Github user cestella commented on a diff in the pull request:
https://github.com/apache/metron/pull/1022#discussion_r190730655
--- Diff:
metron-platform/metron-elasticsearch/src/main/java/org/apache/metron/elasticsearch/writer/CachedFieldNameConverterFactory.java
---
@@ -0,0 +1,155 @@
+/**
+ * Licensed to the Apache Software Foundation (ASF) under one
+ * or more contributor license agreements.
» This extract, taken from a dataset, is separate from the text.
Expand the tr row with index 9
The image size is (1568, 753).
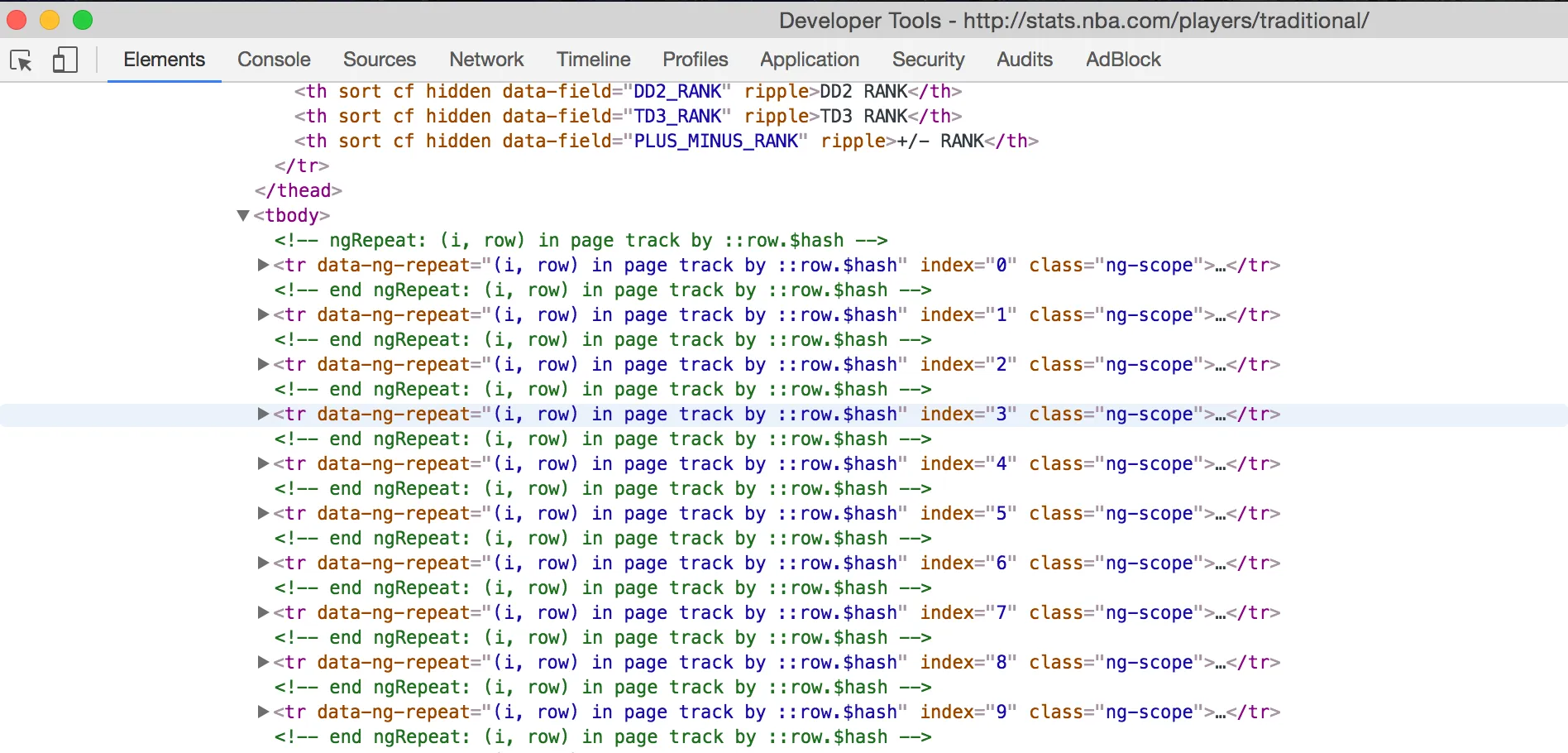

See the NOTICE file
+ * distributed with this work for additional information
+ * regarding copyright ownership. The ASF licenses this file
+ * to you under the Apache License, Version 2.0 (the
+ * "License"); you may not use this file except in compliance
+ * with the License. You may obtain a copy of the License at
+ *
+ * http://www.apache.org/licenses/LICENSE-2.0
+ *
+ * Unless required by applicable law or agreed to in writing, software
+ * distributed under the License is distributed on an "AS IS" BASIS,
+ * WITHOUT WARRANTIES OR CONDITIONS OF ANY KIND, either express or implied.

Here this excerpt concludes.